Exercise description — Please pick up the passage about Concurrency Visualizer and continue it from its last sentence.

Document segment —
****

It may be a little hard to see, but I selected Paging and made the Profile Report tab active. In this mode you'll see all the call stacks samples for the visible section. I expanded the stacks out until I was at the terminal stack calls, which are all to Directory.GetFiles. This is a great view to see everything going on with your code for the various types of activity.
Where I can see that it was the calls to Directory.GetFiles causing the paging, which makes sense, many times you'll be sitting there looking at a run wishing you could see what actual files or directories were being accessed. The Concurrency Visualizer team has you covered. By clicking on the File Operations in the Visible Timeline Profile, you get to see some seriously interesting information.
What you get are the file and directory accesses, the number of reads, writes, bytes, and the latency for those reads/writes for the zoomed section. That's some amazing detail! Many of the performance problems I've worked on for clients revolve around startup times. In all those cases trying to figure what files were being accessed at startup was nearly impossible. With Concurrency Visualization, it's now trivial to see exactly what the process accessed, but most importantly, the latency on every access. As I said at the beginning of this article, ETW had a ton of great information in it but getting at that information was never worth the effort. With Concurrency Visualizer, it's trivial!

****

Exercise data —
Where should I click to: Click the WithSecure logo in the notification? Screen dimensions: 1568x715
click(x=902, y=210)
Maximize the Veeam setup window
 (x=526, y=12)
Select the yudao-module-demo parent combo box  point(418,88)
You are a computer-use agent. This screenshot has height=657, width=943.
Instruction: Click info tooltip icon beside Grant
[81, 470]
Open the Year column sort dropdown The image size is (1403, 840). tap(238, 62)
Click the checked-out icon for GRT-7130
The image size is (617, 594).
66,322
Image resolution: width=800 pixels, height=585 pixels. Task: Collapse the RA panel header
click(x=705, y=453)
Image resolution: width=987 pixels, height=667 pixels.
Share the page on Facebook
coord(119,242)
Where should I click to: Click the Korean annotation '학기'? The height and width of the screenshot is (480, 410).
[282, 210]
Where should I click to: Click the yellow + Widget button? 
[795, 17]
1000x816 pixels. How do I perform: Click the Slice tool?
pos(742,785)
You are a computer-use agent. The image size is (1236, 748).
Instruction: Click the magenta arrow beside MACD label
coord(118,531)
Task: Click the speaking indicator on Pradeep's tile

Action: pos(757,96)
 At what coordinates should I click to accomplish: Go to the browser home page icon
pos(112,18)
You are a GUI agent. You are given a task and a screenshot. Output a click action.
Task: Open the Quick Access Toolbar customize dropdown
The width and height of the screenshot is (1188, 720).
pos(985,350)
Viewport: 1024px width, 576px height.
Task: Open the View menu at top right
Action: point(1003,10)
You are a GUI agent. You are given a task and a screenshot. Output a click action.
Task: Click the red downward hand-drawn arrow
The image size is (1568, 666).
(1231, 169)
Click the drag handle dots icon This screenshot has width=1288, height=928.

****

Reply —
With a name like Concurrency Visualizer, you're probably wondering where the discussion of concurrency is. Using the same program I wrote to show the Concurrency Resource Profiler, which does sync block and mutex acquisitions on two threads, I can show you the concurrency analysis. In the following screen shot, I zoomed in on one of the spots where one thread was waiting on a mutex and was able to acquire it from the other thread.
The selected area, in bright red, is where thread 3728 is blocked waiting on the mutex. You can see the call stack is showing my code has called a WaitHandle.WaitOne method blocked on the mutex. If you look closely at the thread swim channels, you see a line drawn from the end of thread 3728's synchronization section to where thread 2800 is green, or executing. The Current stack tab tells us that thread 3728 is unblocked by 2800. To prove that here's the call stack for thread 2800.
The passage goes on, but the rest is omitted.